TASK DESCRIPTION: What you output must be the exact lines from the first line of the data through the one holding "Image resolution: width=588", with no pictures.

RECORDS TO USE:
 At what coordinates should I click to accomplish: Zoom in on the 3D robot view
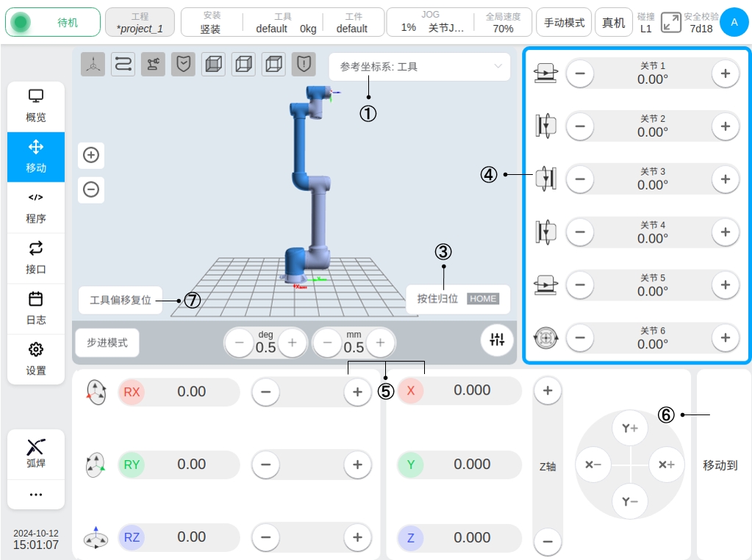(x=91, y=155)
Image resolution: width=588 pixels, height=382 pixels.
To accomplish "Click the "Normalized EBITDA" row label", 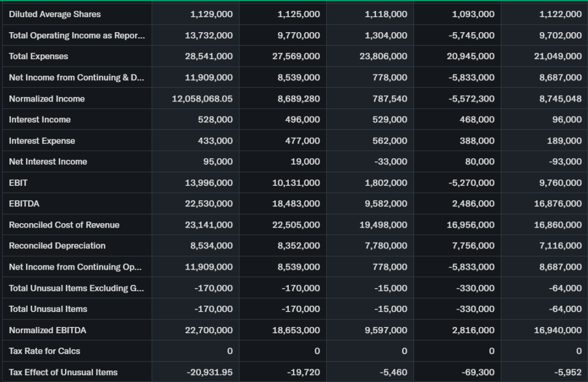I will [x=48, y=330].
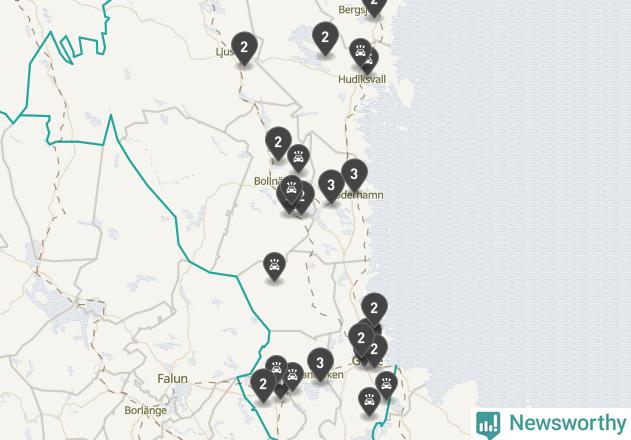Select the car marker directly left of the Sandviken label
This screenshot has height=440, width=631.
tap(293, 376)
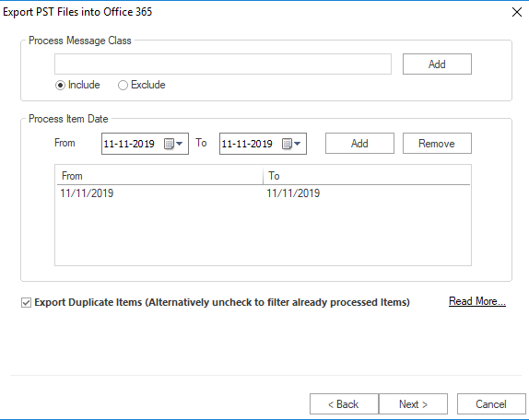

SOLUTION TO THIS TASK:
 At what coordinates should I click to accomplish: Zoom in on the 3D robot view
(x=91, y=155)
Image resolution: width=588 pixels, height=382 pixels.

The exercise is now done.